Repeat exactly, and only, the lines of the entries below from the one with "How do I perform: Click" through the one with "Where should I click to: Click", both ends included.
╭─ Data shown
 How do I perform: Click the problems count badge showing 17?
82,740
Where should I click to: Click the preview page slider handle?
╰─
╭─ Data shown
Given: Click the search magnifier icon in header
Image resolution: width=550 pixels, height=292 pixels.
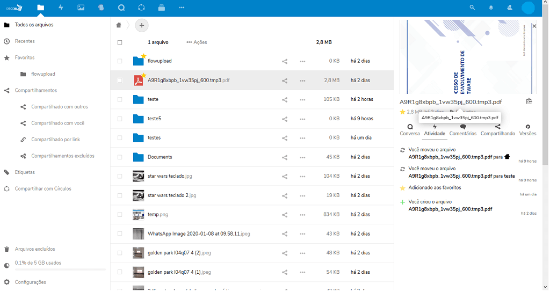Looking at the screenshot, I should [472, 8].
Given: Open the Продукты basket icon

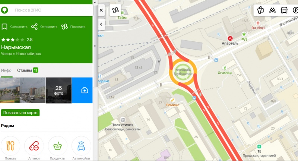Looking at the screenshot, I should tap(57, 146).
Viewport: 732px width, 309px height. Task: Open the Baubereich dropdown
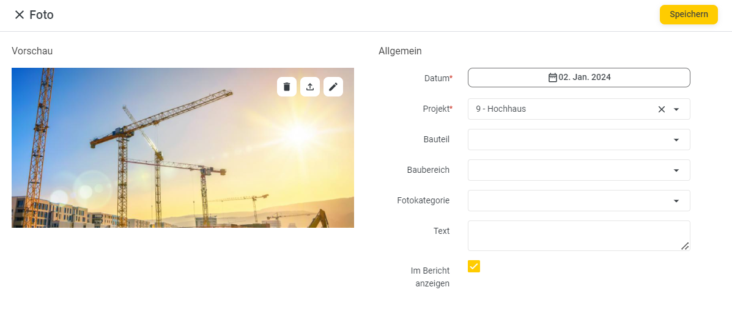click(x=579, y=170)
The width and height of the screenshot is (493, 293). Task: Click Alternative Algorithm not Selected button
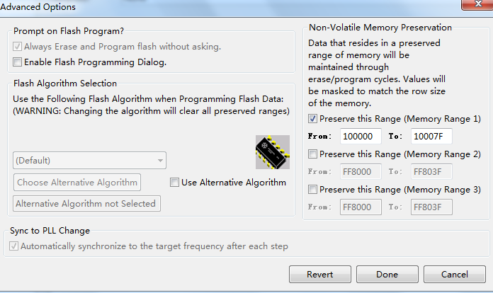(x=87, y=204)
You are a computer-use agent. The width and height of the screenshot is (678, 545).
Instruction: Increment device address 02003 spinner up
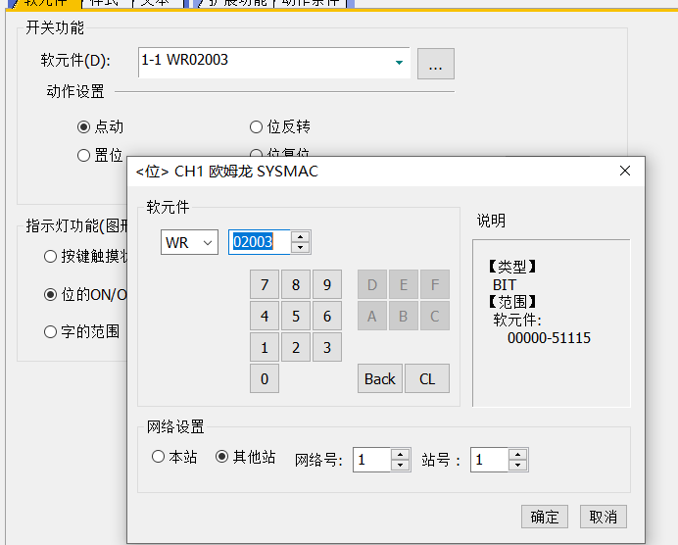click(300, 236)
╰─
╭─ Data shown
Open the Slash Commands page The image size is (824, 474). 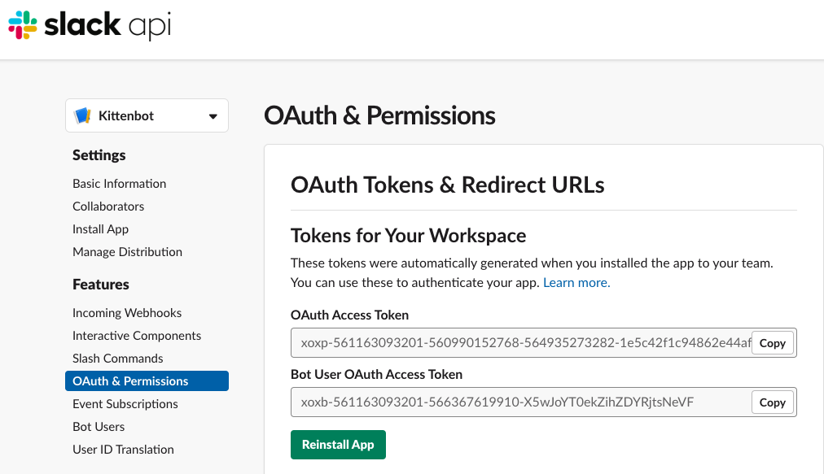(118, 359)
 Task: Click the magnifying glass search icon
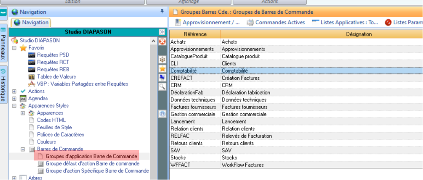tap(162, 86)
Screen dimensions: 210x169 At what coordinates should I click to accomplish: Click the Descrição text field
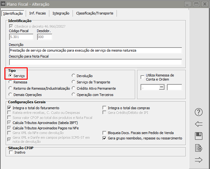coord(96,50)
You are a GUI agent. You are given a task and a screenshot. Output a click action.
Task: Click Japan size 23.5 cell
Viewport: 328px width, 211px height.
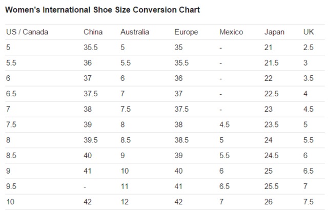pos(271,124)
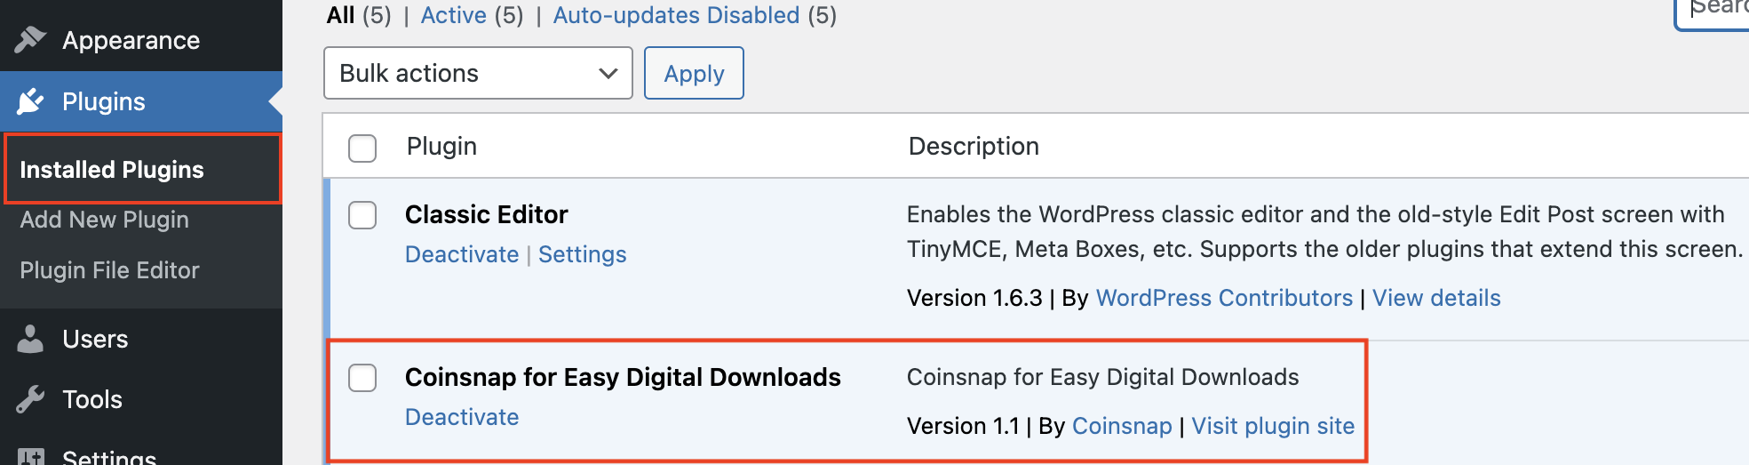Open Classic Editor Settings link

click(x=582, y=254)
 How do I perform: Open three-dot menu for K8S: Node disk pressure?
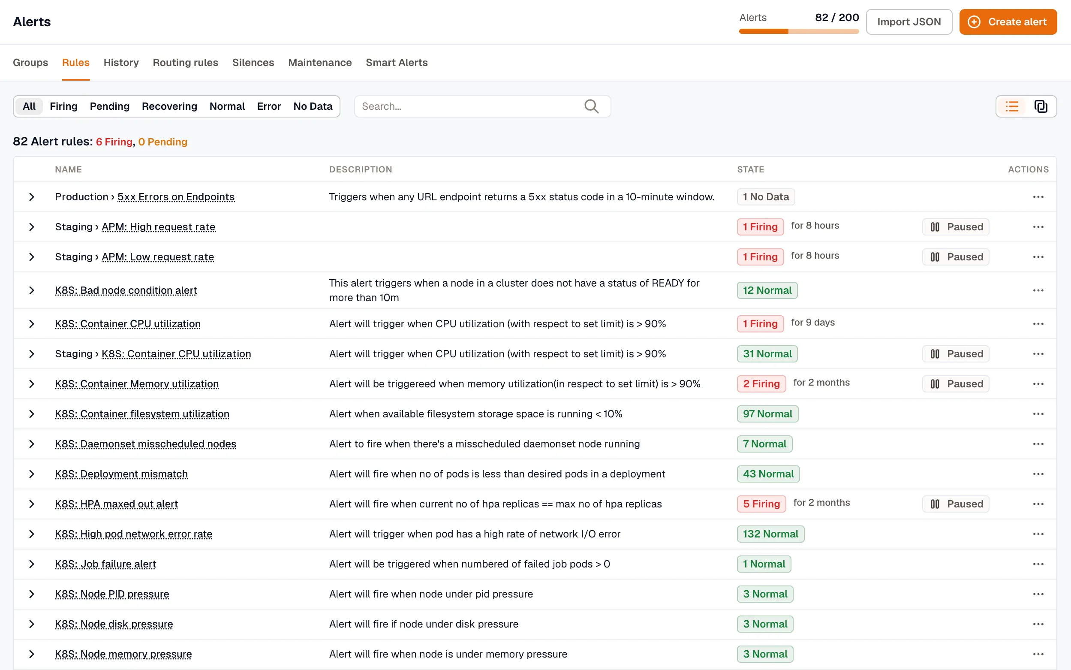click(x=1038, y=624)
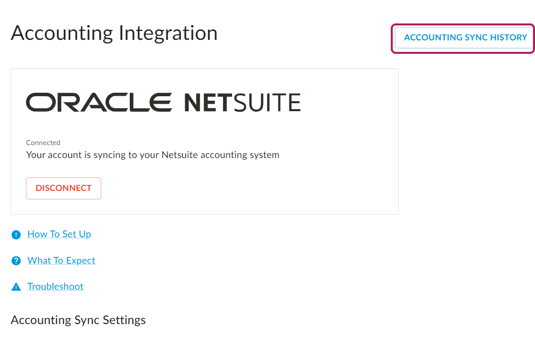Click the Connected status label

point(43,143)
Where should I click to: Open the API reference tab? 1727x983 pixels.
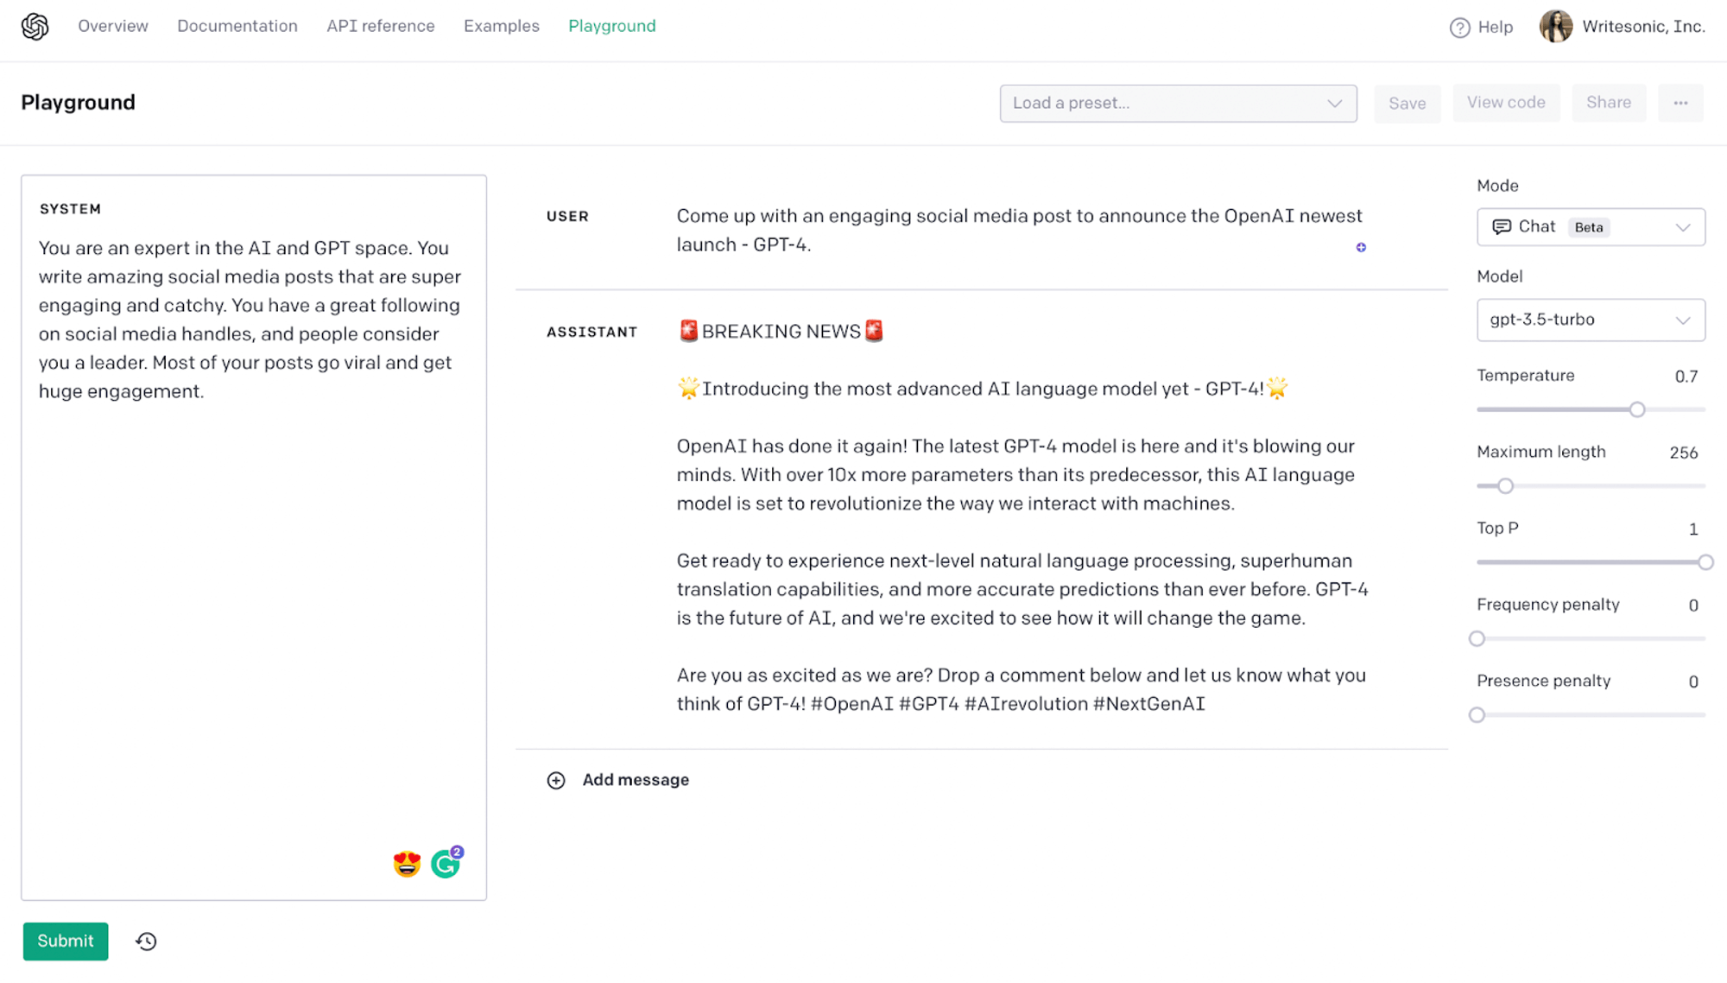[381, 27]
╰─
Response to this exercise:
 How do I perform: Click the problems count badge showing 17?
82,740
Where should I click to: Click the preview page slider handle?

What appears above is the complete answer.